▸ ABOUT THIS TASK
After finding the line that contains "Onde estamos (187, 429)" in the material below, print that line and all subsequent lines exactly, up to and including the last.

::: DATA SUPPLIED :::

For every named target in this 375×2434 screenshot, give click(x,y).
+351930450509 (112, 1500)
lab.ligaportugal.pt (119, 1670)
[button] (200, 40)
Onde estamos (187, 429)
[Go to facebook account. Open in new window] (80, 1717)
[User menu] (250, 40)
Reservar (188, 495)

:::

▸ TASK RESPONSE
Onde estamos (187, 429)
[Go to facebook account. Open in new window] (80, 1717)
[User menu] (250, 40)
Reservar (188, 495)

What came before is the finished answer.